§ What is being asked
Return only the number of lines in the material below holding the string "each".

§ Data in this exercise
● ● ● ●

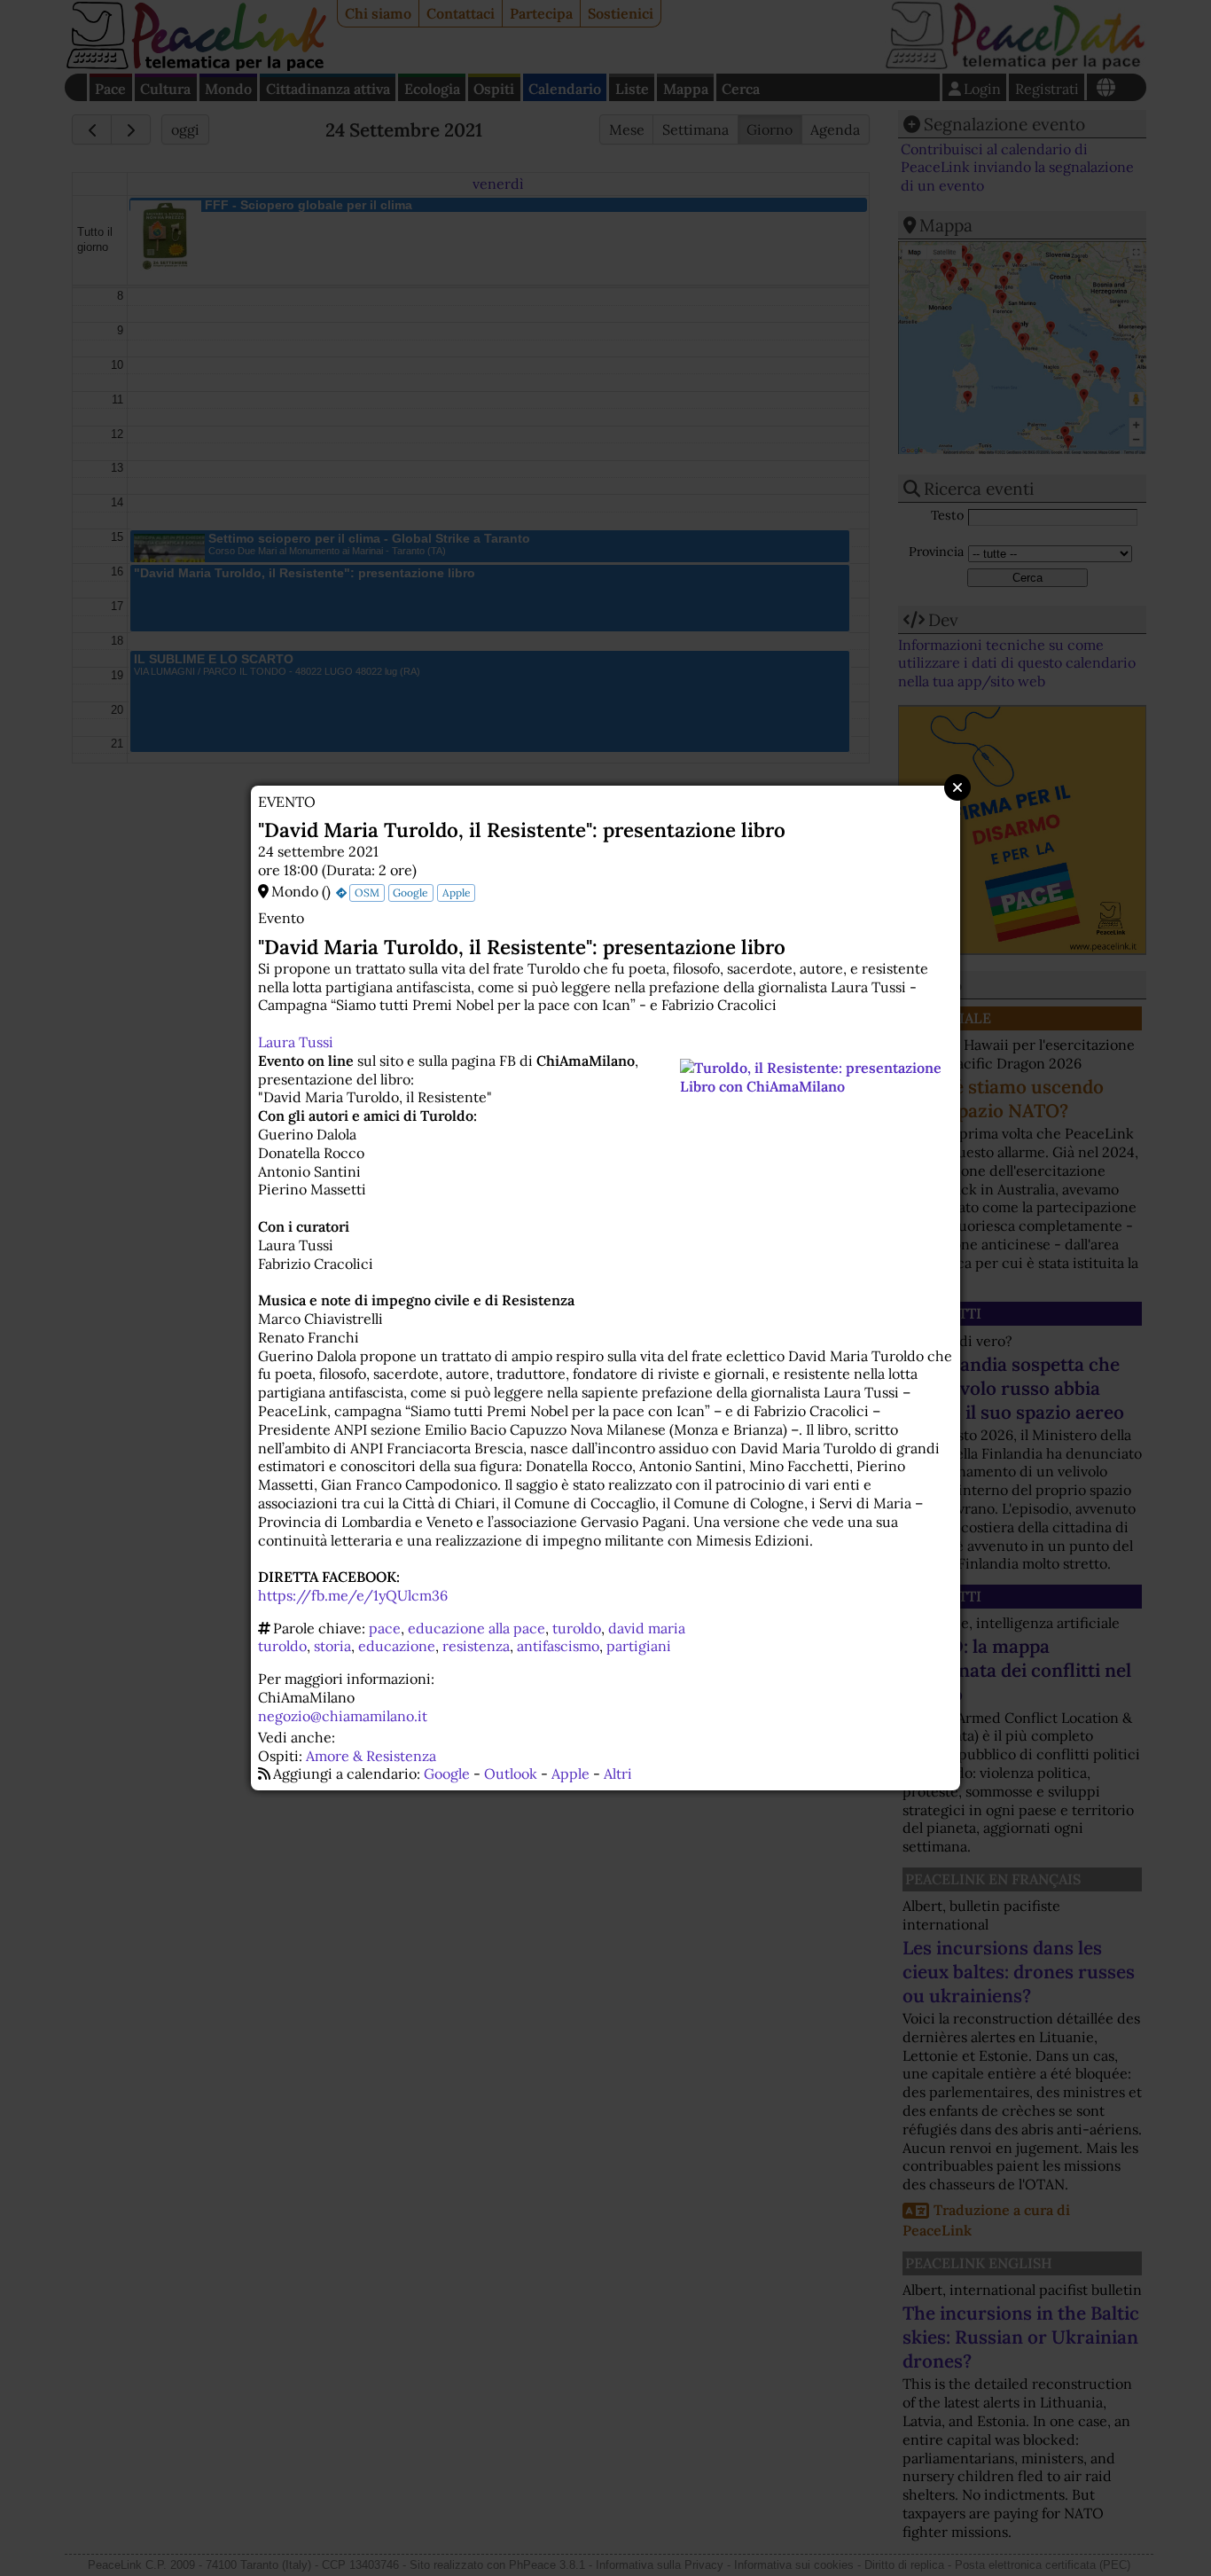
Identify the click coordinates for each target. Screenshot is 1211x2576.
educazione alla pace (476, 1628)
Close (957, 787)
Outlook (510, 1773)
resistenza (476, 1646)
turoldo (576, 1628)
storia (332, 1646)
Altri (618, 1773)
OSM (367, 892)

● ● ● ●

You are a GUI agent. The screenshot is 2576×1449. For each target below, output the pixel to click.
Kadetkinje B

● ● ● ●

§ Result for this exercise
2